For ZnTrack there are two different ways to set up dependencies:

  1. Node based dependencies

  2. File based dependencies

Node dependencies#

We will first look at Node based dependencies starting from a RandomNumber Hello World example. In our first stage we create a random number and then we add another Node that depends on this one. We can do this very easily by using zn.deps.

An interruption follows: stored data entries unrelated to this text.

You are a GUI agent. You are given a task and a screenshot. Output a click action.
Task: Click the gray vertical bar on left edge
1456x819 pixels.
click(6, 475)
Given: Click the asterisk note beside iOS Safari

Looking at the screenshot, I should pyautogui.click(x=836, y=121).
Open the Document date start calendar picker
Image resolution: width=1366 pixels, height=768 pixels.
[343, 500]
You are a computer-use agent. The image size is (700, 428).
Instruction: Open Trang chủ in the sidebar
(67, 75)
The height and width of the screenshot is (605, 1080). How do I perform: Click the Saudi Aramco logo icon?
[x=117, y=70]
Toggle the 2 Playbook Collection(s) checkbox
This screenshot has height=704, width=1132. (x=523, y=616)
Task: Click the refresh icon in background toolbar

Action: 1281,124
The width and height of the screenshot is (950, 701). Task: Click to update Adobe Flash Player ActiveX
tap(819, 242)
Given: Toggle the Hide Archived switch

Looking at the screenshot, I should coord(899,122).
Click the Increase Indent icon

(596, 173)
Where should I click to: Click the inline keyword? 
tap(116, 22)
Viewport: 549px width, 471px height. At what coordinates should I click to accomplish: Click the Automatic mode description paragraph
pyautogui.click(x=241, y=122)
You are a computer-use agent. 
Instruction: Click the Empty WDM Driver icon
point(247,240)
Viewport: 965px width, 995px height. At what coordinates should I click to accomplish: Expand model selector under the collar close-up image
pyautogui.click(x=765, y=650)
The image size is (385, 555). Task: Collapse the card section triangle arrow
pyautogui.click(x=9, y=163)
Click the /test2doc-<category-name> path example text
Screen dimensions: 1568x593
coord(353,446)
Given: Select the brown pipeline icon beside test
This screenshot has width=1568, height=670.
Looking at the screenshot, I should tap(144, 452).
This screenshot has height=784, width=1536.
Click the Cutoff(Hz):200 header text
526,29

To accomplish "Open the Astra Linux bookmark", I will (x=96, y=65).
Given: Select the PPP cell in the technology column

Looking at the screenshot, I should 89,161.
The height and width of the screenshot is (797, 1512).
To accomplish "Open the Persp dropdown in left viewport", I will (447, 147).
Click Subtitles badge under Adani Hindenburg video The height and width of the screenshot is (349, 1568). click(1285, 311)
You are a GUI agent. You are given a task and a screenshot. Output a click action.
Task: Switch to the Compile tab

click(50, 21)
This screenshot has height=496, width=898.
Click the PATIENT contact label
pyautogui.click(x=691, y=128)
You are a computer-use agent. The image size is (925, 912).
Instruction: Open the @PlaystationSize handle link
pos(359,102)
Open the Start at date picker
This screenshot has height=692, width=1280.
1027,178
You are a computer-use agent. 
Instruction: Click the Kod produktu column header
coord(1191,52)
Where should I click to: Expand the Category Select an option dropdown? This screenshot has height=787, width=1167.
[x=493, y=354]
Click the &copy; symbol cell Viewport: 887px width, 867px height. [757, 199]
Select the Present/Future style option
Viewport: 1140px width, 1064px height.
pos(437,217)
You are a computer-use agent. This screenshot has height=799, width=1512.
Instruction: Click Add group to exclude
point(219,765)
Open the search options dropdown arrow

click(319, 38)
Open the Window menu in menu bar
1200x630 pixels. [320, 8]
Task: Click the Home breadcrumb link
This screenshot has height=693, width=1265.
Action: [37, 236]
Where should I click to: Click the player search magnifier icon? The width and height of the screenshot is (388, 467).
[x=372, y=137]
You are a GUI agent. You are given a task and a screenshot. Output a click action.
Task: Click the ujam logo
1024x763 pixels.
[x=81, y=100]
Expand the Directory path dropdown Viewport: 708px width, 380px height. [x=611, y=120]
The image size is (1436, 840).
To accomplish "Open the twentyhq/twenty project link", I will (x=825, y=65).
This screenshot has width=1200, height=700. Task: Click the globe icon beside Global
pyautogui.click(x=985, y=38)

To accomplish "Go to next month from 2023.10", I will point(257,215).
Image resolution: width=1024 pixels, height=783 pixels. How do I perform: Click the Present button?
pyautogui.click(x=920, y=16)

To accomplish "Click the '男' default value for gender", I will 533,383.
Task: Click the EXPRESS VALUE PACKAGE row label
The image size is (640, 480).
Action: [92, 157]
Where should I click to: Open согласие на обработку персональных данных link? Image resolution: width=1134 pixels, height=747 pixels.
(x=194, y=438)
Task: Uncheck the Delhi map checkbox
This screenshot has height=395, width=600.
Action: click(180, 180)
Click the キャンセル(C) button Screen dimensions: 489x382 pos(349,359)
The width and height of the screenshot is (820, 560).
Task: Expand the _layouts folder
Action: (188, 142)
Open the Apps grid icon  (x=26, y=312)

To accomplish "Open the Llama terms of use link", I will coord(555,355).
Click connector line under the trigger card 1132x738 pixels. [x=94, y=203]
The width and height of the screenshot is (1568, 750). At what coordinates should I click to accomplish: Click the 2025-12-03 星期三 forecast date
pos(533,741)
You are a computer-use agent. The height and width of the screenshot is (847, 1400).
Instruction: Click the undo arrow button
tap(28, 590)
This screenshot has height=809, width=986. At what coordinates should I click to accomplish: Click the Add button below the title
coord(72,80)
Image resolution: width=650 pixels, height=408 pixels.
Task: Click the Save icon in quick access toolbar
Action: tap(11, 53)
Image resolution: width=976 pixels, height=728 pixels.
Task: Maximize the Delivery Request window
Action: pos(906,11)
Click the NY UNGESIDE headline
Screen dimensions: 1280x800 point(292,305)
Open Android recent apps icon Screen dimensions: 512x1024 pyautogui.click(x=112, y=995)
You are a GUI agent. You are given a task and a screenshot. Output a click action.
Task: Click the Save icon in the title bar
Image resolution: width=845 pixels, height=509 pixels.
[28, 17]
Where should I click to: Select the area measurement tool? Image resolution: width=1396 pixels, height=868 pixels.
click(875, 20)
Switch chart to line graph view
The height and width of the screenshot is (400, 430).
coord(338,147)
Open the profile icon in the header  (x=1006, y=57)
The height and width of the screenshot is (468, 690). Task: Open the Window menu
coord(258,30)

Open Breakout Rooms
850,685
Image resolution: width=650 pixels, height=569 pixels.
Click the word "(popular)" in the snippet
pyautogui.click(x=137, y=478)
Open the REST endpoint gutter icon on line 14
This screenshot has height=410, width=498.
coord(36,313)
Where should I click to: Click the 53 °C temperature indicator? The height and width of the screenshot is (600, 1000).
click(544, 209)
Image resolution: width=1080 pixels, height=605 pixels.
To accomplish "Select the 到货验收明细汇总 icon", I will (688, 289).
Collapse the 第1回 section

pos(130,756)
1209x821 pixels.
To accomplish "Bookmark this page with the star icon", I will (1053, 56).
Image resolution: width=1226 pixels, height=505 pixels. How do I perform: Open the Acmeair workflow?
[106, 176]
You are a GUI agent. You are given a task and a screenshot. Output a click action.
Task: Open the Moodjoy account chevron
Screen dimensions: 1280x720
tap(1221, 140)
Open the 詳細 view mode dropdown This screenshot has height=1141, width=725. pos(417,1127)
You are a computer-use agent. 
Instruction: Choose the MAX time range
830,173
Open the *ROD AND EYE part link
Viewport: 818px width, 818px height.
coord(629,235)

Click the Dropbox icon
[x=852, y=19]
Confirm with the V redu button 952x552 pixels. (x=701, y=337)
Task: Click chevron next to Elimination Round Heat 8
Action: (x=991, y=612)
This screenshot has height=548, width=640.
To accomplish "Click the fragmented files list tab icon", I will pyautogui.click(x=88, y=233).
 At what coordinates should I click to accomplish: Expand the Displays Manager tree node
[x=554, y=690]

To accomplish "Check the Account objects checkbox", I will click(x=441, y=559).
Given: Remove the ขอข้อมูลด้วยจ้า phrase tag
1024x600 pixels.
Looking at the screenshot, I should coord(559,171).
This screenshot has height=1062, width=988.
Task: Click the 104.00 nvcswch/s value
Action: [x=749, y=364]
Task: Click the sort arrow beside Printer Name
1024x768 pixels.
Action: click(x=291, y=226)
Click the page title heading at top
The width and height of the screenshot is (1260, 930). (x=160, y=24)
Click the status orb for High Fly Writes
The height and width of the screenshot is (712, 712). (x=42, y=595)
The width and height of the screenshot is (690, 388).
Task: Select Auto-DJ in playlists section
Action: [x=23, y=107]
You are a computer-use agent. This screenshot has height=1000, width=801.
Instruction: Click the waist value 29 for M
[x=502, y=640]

This allows us to access all properties of the dependency attribute.

[1]:
import zntrack
from random import randrange
from pathlib import Path
[2]:
zntrack.config.nb_name = "03_dependencies.ipynb"
[4]:
!git init
!dvc init
Initialized empty Git repository in /tmp/tmpazvjbvbl/.git/
Initialized DVC repository.

You can now commit the changes to git.

+---------------------------------------------------------------------+
|                                                                     |
|        DVC has enabled anonymous aggregate usage analytics.         |
|     Read the analytics documentation (and how to opt-out) here:     |
|             <https://dvc.org/doc/user-guide/analytics>              |
|                                                                     |
+---------------------------------------------------------------------+

What's next?
------------
- Check out the documentation: <https://dvc.org/doc>
- Get help and share ideas: <https://dvc.org/chat>
- Star us on GitHub: <https://github.com/iterative/dvc>
[5]:
class RandomNumber(zntrack.Node):
    maximum = zntrack.zn.params()
    number = zntrack.zn.outs()

    def run(self):
        self.number = float(randrange(self.maximum))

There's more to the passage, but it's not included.